Glossary

  • Distribution of missing data =
    • MCAR = missing completely at random
    • MAR = missing at random (when the presence of missing data for a given variable is related to the values of another variable)
    • MNAR = missing not at random

\(\Rightarrow\) in functional trait databases, missingness is related to the frequency of the species and their abundances, and taxonomic and phylogenetic bias is commonplace \(/!\setminus\)


  • Deletion method =
    • delete species with missing data for the calculation of diversity indices
    • acceptable for estimation of the community-weighted mean trait value (CWM)
      as long as it only concerns the minor species (should not exceed 20\(\%\) of the total biomass of the community)


  • Gower + PCoA =
    • compute Gower distance (with missing data) and project the distance with a Principal Coordinate Analysis,
      the axes being then used as functional traits
    • only relevant for functional diversity indices calculated from several traits
    • trait information gets lost and only multivariate approaches can be used


  • Imputation method = replace missing data with substituted values

  • Simple imputation = a single value is imputed for each missing datum

  • Multiple imputation = Monte Carlo technique in which the missing values are replaced by \(m > 1\) imputed values, combined to produce estimates, confidence intervals, missing data uncertainty

  • Likelihood-based imputation = imputation and analysis are conducted simultaneously



Specific traits


2014 : Tamme (Ecology)

Measure the predictive power of simple plant traits to estimate species’ maximum dispersal distances :

  • dispersal distance is related to a dispersal syndrome (Willson 1993, Pärtel & Zobel 2007, Vittoz & Engler 2007), that may generally be deduced from seed morphology, but difficult to establish a direct association (Nogales 2007)
  • plant height more important than seed mass in determining seed dispersal distances (Thomson et al. 2011)
  • maximum dispersal distance strongly correlated with mean dispersal distance (Thomson et al. 2011) :

\[ log_{10}(\text{ maximumDist }) = 0.795 + 0.984 * log_{10}(\text{ meanDist })\]

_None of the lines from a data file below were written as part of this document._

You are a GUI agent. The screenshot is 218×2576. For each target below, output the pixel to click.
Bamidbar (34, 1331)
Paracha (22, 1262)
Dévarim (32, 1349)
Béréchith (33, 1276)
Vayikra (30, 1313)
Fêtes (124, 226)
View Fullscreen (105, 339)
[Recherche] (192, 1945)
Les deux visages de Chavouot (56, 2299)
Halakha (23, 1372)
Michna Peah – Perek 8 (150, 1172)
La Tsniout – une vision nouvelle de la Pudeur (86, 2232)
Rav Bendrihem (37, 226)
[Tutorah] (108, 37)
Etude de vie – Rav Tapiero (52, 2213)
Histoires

depending on the set of species used and the trait data available,
different traits are important in describing dispersal distance patterns


\(\Rightarrow\) (dispersal syndrome + growth form + terminal velocity)
explain \(\sim\) 60\(\%\) of the variation in maximum dispersal distances

\(\Rightarrow\) (dispersal syndrome + growth form)
explain \(\sim\) 50\(\%\) of the variation in maximum dispersal distances

with

  • on average, maximum dispersal distances increase from :

    wind (no special mechanisms) < ballistic < ant < wind (special mechanisms) < animal
    herb < shrub < tree

  • models with terminal velocity only apply to species with wind or ballistic dispersal syndrome
  • in general, short-distance dispersal overestimated, and long-distance dispersal underestimated

\(\Rightarrow\) dispeRsal package



Comparison of methods


2014 : Taugourdeau

Effect of imputation methods on the evaluation of trait values at species level and on the subsequent calculation of functional diversity indices at community level :

None of these methods was able to perform best for all the traits and indices
at the species level, the most accurate imputation method is not the same for all traits 
and in all cases, but dissimilarity and/or relationships method always the most accurate 
among the single imputation methods
key parameter to choose the adequate imputation method 
= the distribution of the trait value in the dataset
applying a transformation method to improve the distribution of the trait values prior to  
using a imputation method could be useful in improving the quality of the replacement
30% of the data missing = percentage of missing data as a limit 
for the utilization of these single imputation methods
  • Average method = least accurate
  • Functional proximity between species =
    • best method for traits with unbalanced distribution
    • but not an appropriate choice for a study on functional distance between species,
      as functional distance would then be underestimated
    • less affected by the percentage of deleted data (but Gower dissimilarity cannot be calculated between two species if no trait for both species : not possible if missing data are too numerous)
  • Relationships between traits =
    • best method for traits with balanced distribution
    • but the most sensitive to the level of missing data
  • MICE = more accurate than all other methods for all traits except SLA
    • the correction model can be adapted to the distribution of the variable, but caution with unbalanced traits


2014 : Penone

Evaluate the performance of four approaches for estimating missing values in trait databases and test whether imputed datasets retain underlying allometric relationships among traits :

adding phylogenetic information reduced the error for all approaches except kNN 
this result was stronger for missForest than for mice

whithout phylo, mice gave better results than missForest
this difference was not significant whith phylo
bias was lower when missing data were imputed rather than deleted,
especially when more than 30% of the data were missing.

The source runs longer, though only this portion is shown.